DOCUMENT SEGMENT Start Marker
Sleep Apnea Dental Relationship To Cancer and Other Chronic Conditions
Obstructive sleep apnea (OSA) is an effect of impaired oral function as it relates to the jaw, tongue, throat relationship. This, in effect, determines whether we can breathe and how we breathe.
The domain of dentistry is the teeth, jaws and associated structures. These control the posture and position of the tongue, which moves in and out of the throat controlling the airway “Stress” and OSA.
Breathing is controlled by airflow through our airway. This is controlled by dental structures that influence the posture and position of the tongue, which is the gatekeeper of the airway.
Because these dental relationships control breath and breathing, they have the greatest influence on our survival, our “fight or flight” reactions also known as our “stress” responses and release of our “stress hormones”, likely, the only cause of what is loosely referred to as “stress”.
Stress has been customarily referred to as descriptions of sensations of the rhythm and tempo of our heart beating effect of these stress hormones. Other references to stress are about “stressors” that influence and trigger the release of stress hormones.
Medicine attributes stress to having a major influence upon pain and all acute and chronic disease and dysfunction conditions including cancer. The primary influence is compensations and adaptations of our body's functional design to survive. A threat to the airway and airflow causes immediate anatomic compensations including
Clenching and grinding the teeth to change tongue position in the throat, and,
Postural changes, like forward head posture, to create more room in the throat behind the tongue.
Long term habits, including tongue sucking, finger sucking or tongue thrusting, influence the tongue position. So can spacing or crowding of teeth or the shape and size of the jaw. Growths within the jaws called torus or tori can also have an effect.
Our bodies are constantly compensating and adapting to manage imbalances. It is not a great stretch of our imagination to consider that our bodies may compensate for long term chronic challenges for our cells receiving oxygen, from regular and basic routine chronic interferences with airflow by adapting to less oxygen by needing less oxygen or even no oxygen, as do cancer cells.
Adaptations throughout the body are reactive and not associated with long-term consideration of their impacts upon the rest of the body. That is how they can lead to our numerous, unwanted chronic conditions, even cancer.
DOCUMENT SEGMENT End Marker
TASK ITEM – In the sleep apnea and dentistry text, what role does it give the tongue in relation to the airway?
PROVIDED INFORMATION Start Marker
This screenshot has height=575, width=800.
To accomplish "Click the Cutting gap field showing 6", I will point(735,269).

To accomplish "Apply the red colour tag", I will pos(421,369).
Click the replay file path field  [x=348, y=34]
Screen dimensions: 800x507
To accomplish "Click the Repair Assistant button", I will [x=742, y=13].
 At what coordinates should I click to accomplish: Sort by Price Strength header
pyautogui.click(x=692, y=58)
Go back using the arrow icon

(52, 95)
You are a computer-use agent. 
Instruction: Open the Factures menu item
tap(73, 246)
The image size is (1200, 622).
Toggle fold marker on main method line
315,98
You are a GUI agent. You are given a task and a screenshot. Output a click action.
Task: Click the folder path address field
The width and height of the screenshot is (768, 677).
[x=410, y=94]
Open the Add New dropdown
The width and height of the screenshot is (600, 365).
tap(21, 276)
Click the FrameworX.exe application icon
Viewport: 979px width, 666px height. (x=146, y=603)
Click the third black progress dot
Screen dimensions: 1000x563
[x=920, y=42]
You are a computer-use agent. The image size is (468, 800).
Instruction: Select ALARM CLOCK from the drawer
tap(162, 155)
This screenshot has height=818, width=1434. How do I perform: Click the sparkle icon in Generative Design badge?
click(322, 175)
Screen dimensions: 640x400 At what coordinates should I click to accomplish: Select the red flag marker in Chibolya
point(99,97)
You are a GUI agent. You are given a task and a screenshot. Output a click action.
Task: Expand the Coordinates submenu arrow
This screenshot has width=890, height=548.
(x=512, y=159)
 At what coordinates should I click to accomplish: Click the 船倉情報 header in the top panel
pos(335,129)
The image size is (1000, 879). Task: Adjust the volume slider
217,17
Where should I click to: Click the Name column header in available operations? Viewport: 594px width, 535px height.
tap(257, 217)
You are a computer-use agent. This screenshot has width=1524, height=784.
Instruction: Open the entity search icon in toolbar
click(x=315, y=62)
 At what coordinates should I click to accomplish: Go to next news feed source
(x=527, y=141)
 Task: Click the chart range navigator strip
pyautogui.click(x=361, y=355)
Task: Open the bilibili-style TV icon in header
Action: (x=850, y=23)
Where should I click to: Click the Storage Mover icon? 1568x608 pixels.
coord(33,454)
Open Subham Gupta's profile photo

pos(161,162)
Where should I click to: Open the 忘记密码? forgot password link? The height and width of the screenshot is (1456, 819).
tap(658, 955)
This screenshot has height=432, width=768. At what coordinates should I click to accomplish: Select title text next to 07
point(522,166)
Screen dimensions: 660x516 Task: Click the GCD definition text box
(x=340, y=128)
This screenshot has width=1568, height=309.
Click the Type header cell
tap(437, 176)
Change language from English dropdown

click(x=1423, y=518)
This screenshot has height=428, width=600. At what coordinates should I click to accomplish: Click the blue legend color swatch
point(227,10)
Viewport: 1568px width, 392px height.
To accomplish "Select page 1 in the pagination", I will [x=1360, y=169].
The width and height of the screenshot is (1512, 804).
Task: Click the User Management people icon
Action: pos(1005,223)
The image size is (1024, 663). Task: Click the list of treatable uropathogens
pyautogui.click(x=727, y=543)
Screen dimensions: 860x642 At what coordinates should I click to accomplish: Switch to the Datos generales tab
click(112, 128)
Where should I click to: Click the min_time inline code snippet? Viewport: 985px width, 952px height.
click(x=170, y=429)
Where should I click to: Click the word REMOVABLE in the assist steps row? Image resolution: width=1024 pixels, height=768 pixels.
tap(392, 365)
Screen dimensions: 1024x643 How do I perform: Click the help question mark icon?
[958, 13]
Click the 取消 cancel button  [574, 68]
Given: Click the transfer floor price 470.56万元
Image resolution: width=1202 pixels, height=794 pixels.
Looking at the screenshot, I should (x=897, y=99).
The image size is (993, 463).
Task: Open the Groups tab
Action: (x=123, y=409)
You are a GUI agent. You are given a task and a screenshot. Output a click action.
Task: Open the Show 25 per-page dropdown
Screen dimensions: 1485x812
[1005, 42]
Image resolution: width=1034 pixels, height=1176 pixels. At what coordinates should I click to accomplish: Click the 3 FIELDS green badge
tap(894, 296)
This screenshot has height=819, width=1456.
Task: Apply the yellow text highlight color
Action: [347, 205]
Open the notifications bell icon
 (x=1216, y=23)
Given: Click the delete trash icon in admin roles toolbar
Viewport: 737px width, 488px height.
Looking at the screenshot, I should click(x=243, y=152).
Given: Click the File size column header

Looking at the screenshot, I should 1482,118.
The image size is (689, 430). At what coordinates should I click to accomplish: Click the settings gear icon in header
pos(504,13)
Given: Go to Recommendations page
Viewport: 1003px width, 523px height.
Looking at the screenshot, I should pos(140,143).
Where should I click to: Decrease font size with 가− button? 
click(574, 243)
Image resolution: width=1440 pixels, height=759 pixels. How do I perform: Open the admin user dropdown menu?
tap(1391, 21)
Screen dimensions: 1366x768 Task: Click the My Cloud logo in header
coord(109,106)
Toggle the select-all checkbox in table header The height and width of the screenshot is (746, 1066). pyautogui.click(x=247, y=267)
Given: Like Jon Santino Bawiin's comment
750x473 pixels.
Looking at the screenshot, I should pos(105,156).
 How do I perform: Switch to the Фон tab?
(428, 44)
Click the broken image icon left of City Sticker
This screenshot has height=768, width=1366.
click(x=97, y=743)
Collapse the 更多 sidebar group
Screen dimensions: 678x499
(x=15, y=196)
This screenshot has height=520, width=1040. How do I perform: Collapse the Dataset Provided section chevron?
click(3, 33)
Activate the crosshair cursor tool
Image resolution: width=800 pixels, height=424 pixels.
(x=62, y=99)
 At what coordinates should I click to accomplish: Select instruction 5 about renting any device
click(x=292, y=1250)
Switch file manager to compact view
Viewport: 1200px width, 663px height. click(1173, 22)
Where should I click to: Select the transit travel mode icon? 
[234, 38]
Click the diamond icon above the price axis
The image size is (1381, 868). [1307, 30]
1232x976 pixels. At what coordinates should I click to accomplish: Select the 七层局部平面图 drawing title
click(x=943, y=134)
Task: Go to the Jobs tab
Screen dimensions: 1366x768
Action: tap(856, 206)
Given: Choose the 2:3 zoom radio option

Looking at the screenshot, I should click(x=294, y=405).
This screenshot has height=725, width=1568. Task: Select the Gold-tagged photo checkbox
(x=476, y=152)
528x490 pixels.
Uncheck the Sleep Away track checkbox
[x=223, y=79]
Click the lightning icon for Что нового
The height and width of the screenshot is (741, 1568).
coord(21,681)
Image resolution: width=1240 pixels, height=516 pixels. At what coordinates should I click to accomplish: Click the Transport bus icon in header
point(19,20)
PROVIDED INFORMATION End Marker
RESULT OF THE TASK – The tongue is the gatekeeper of the airway.